De una manera consciente, más o menos profunda, se ha llegado a la convicción de que no hay mucho margen de maniobra. Puede hablarse de resignación, de temor a perder aquello a lo que se está agarrado en un peligro de naufragio, del paulatino convencimiento de que el viento de la crisis, que no ha cesado, se habrá llevado la bonanza anterior a un futuro incierto, pero no próximo. De escepticismo ante las alternativas formuladas desde la oposición, que están tocadas por el virus que infectó el programa que el Gobierno se vio obligado a incumplir. Todavía está en el recuerdo el vuelco, de la noche a la mañana, que dio Rodríguez Zapatero, con Rubalcaba, a su política social. Podría hablarse de madurez de la sociedad, con ventaja sobre los políticos como colectivo. No han faltado muestras de sacrificios personales para evitar el cierre de empresas o el despido de trabajadores, o el coraje de estos para reflotar las abocadas a su desaparición, ni la función de la familia que no se refleja en datos macroeconómicos. En todo caso, la sociedad ha demostrado un aguante digno de reconocimiento.
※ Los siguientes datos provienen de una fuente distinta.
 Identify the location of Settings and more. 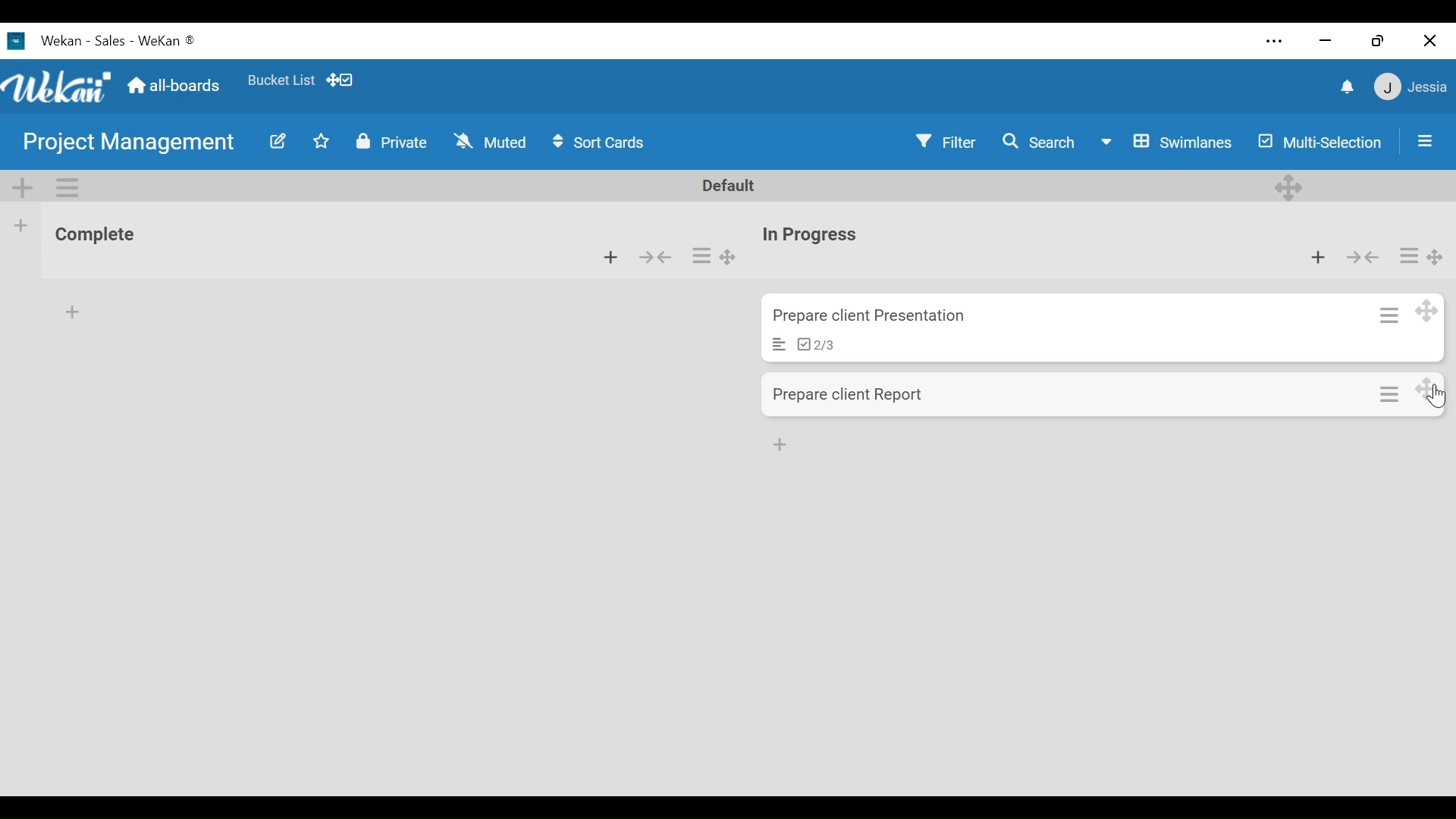
(1268, 40).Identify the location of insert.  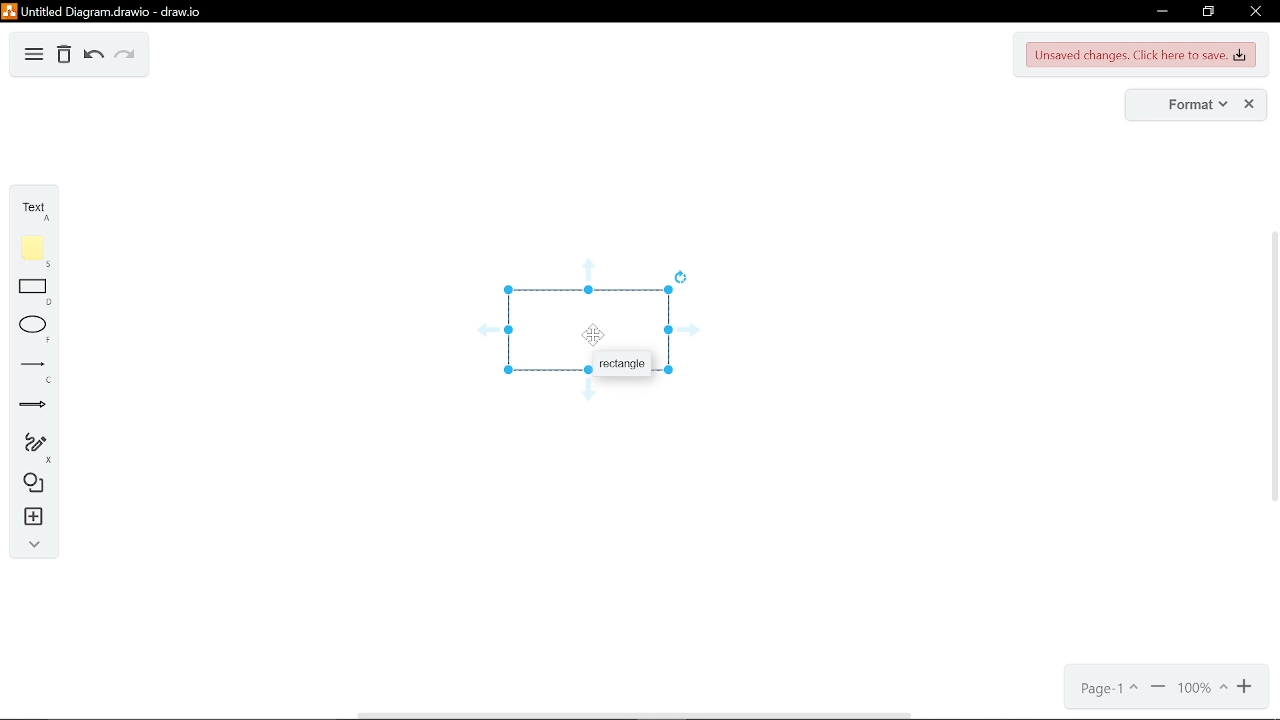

Como la afición del equipo de fútbol, que supera descensos de categoría y espera que los directivos pongan sus intereses personales al servicio de los que son institucionales. Como la clientela, que sigue manteniendo sus depósitos más o menos significativos en el banco nacionalizado en que terminaron las cajas de ahorros con su acción social, mucho más digna de mérito después del lamentable suceso de preferentes y subordinadas. Ese es el principal activo que ahora se disputan los compradores. Si todo sale bien, en gran medida será gracias a la afición. Es justo reconocerlo.